PROVIDED RECORDS START
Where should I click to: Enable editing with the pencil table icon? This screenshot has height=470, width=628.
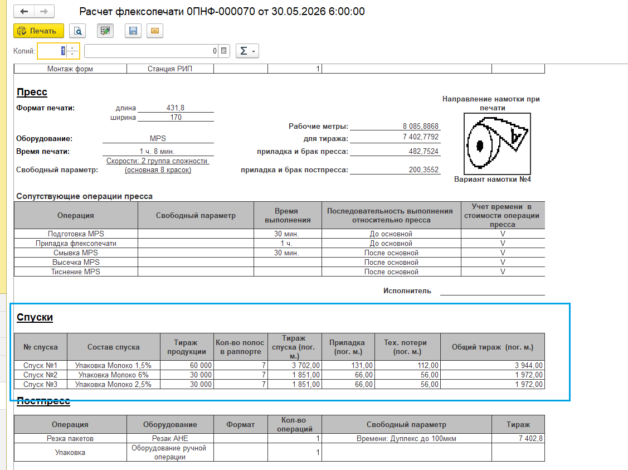pyautogui.click(x=105, y=31)
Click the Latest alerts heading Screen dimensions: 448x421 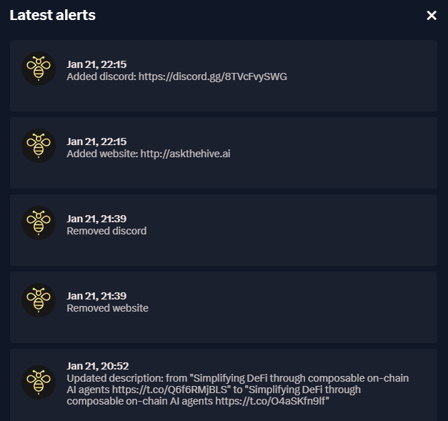pyautogui.click(x=52, y=15)
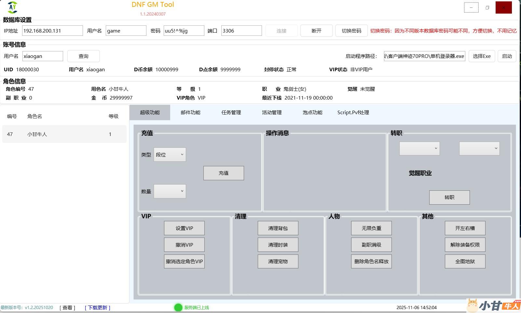Open the first 转职 job dropdown
This screenshot has width=521, height=313.
point(419,148)
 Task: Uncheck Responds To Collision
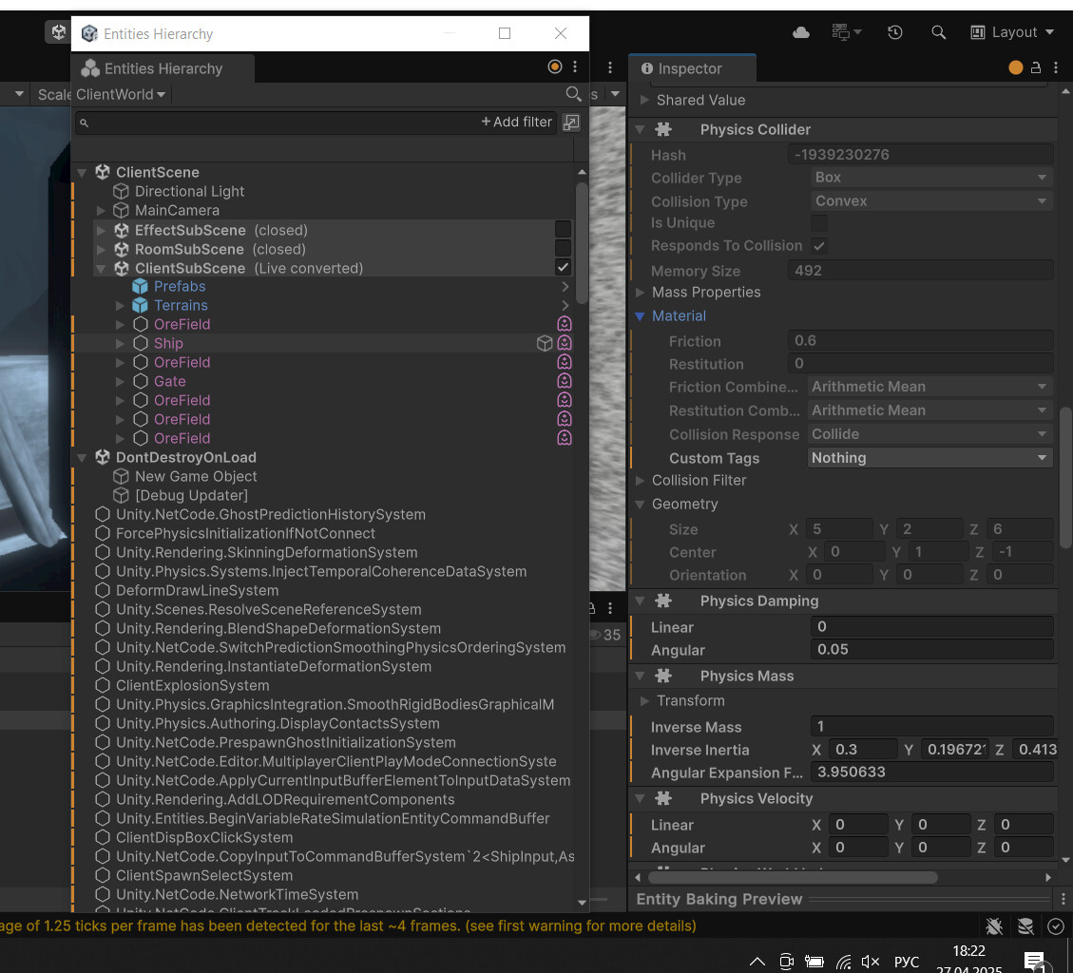(x=819, y=245)
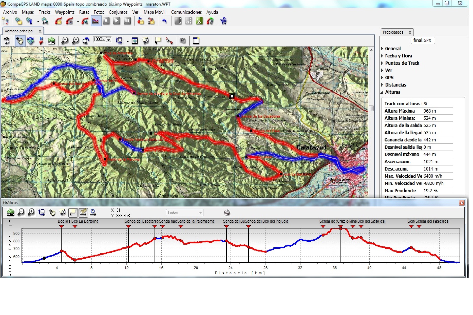
Task: Click the final.GPX track name button
Action: [422, 40]
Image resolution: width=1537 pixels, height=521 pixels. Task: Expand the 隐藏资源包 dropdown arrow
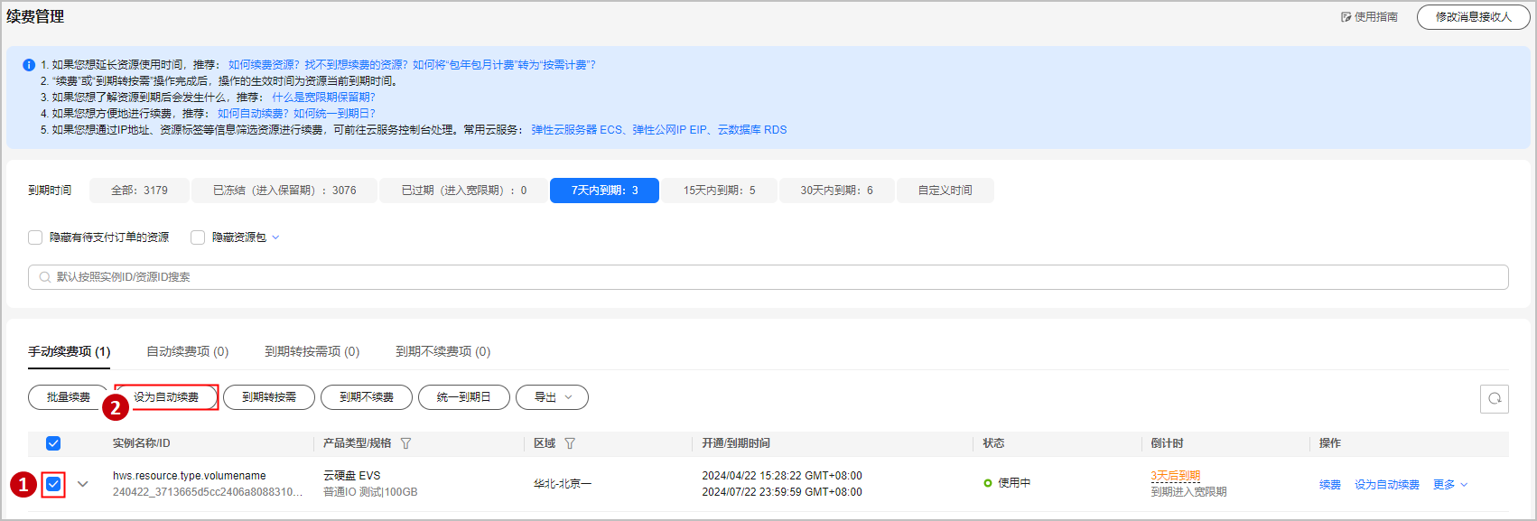tap(275, 237)
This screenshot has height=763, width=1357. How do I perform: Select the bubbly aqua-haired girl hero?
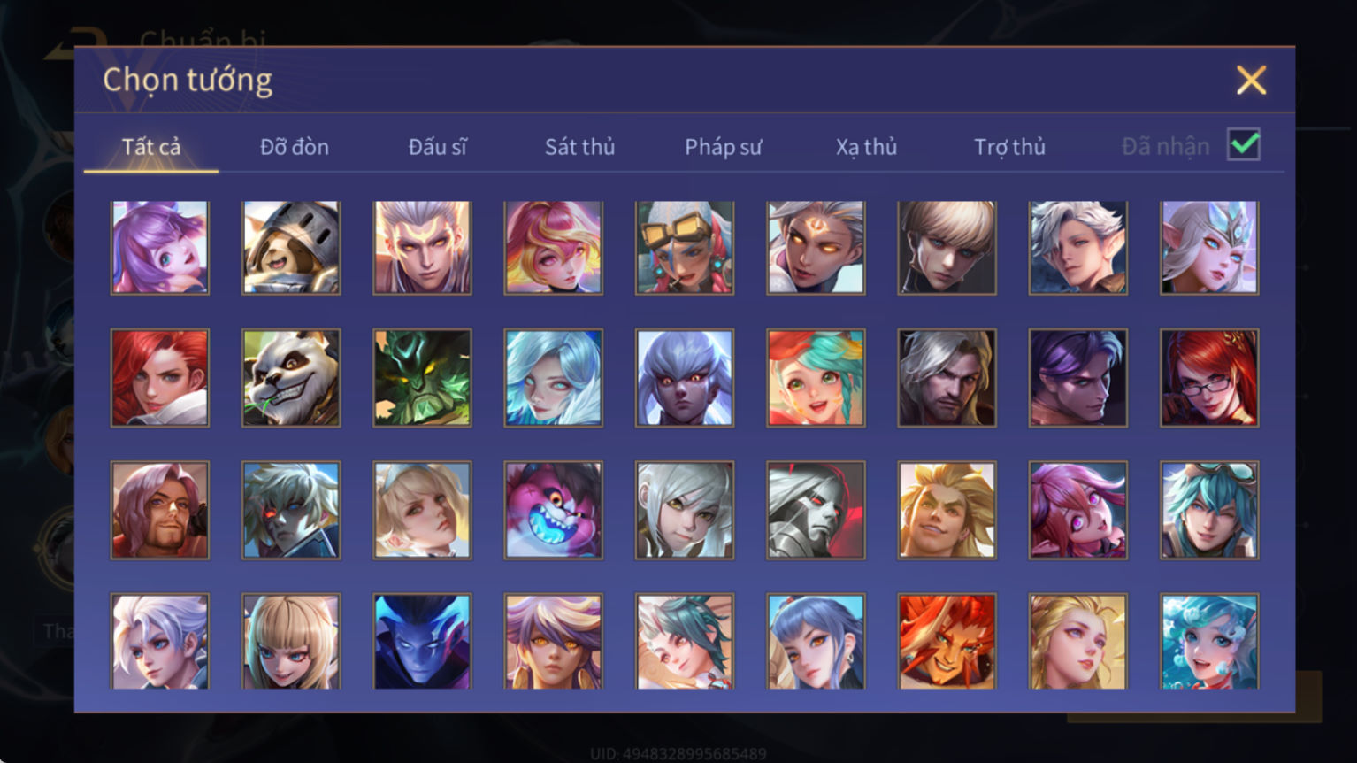tap(1209, 641)
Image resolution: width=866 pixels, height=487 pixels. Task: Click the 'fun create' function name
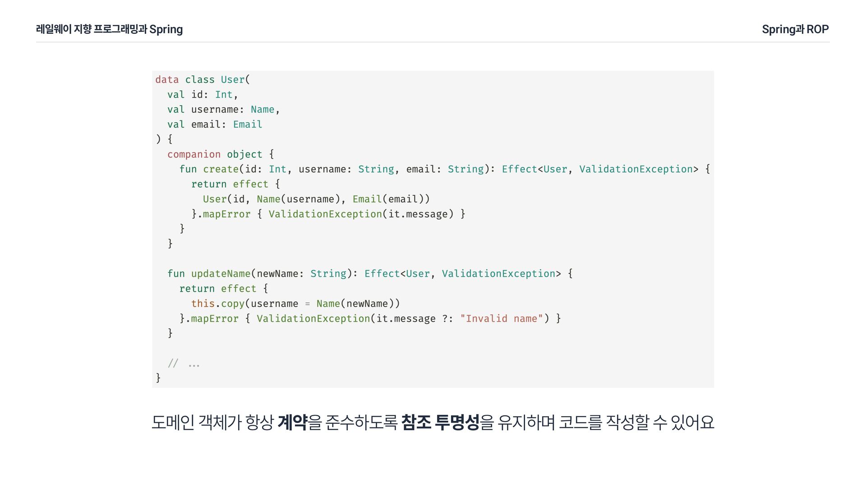(x=209, y=169)
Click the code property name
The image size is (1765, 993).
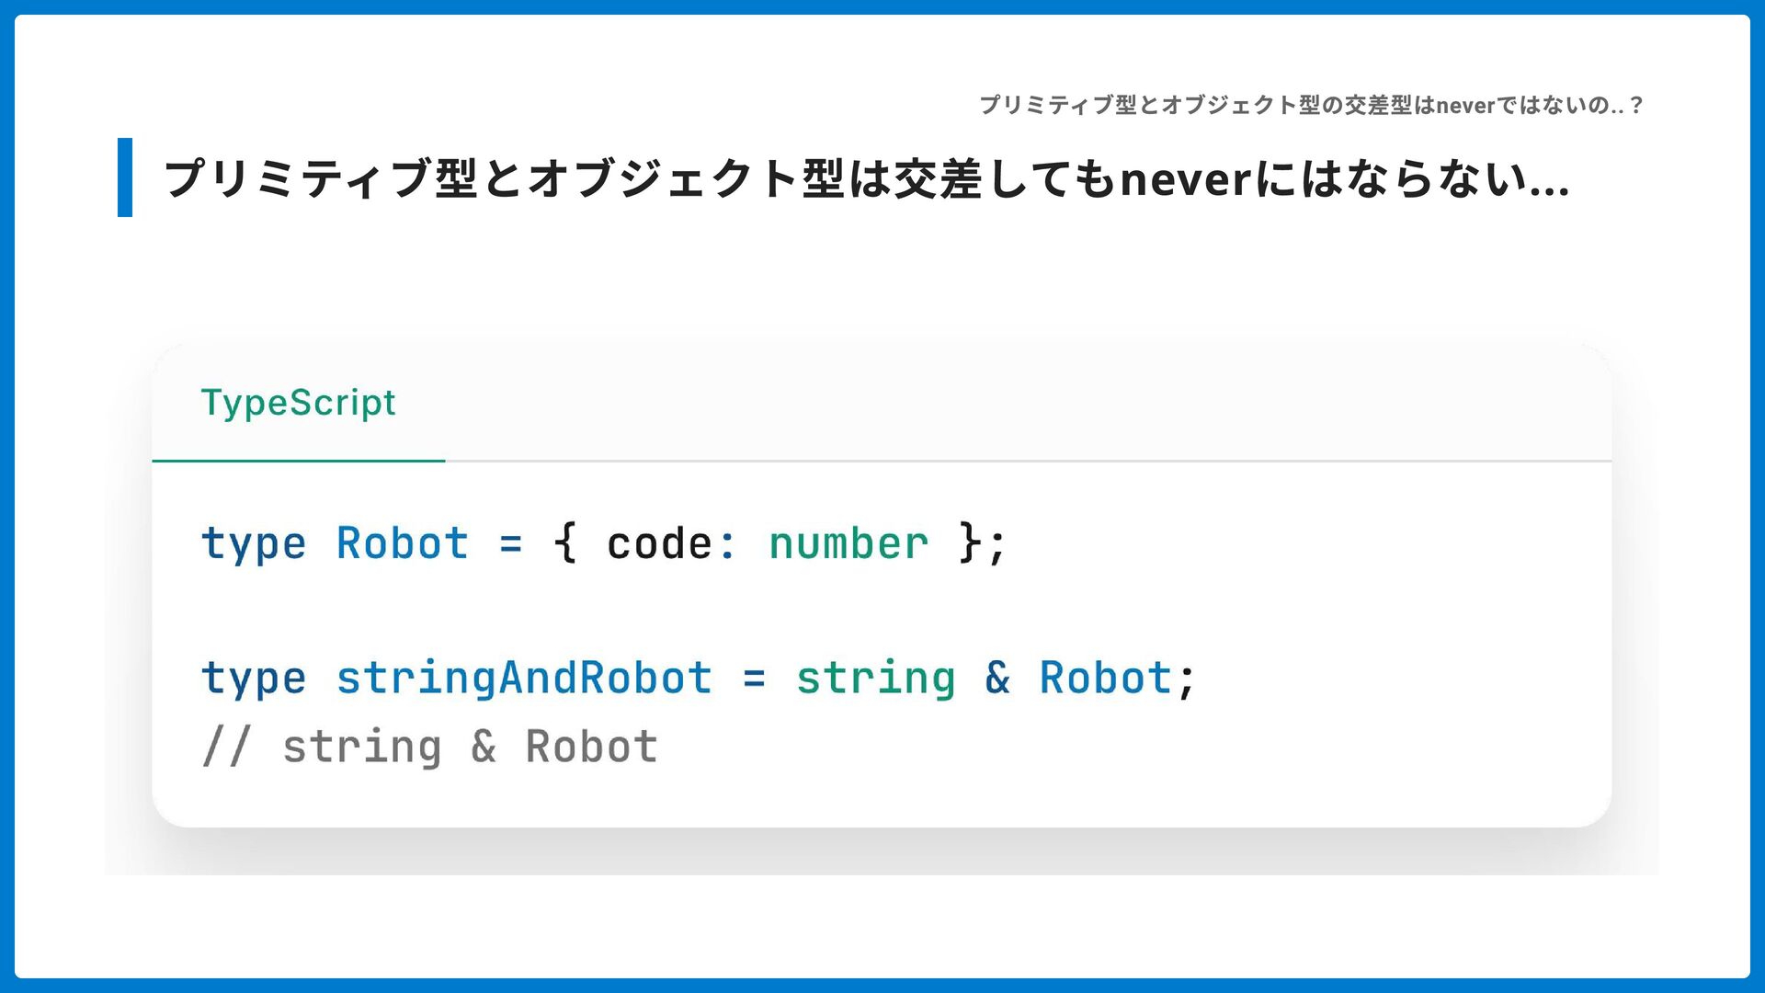[659, 543]
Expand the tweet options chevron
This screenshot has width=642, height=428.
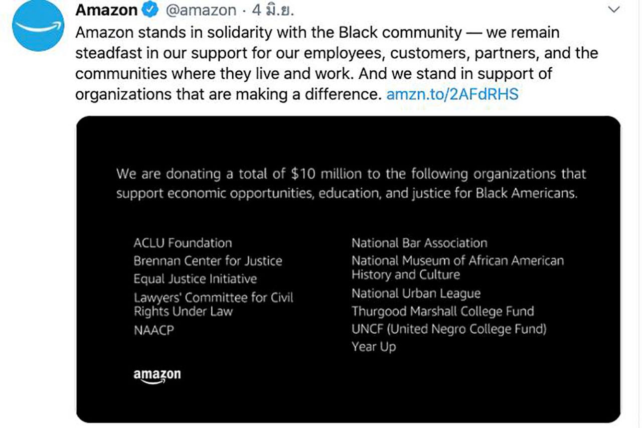(x=613, y=10)
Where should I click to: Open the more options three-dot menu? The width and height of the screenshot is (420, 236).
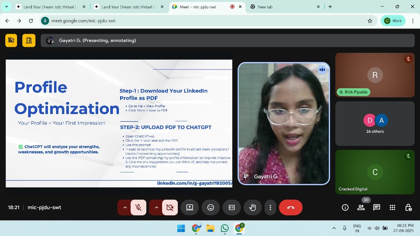[x=270, y=207]
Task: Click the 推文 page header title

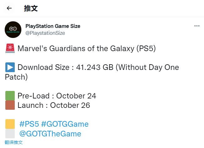Action: (31, 8)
PROVIDED RECORDS END
## WHAT THE EXERCISE ASKS
Only the lines from the one containing "Image resolution: width=866" through the last line of the data above, both included, belong in the reply, each restated exactly and without pictures.

## PROBLEM SOLUTION
Image resolution: width=866 pixels, height=487 pixels. Task: Click the 'fun create' function name
(x=209, y=169)
Click the code property name
The image size is (1765, 993).
[659, 543]
Expand the tweet options chevron
This screenshot has width=642, height=428.
(x=613, y=10)
Where should I click to: Open the more options three-dot menu? The width and height of the screenshot is (420, 236).
[x=270, y=207]
Task: Click the 推文 page header title

Action: (31, 8)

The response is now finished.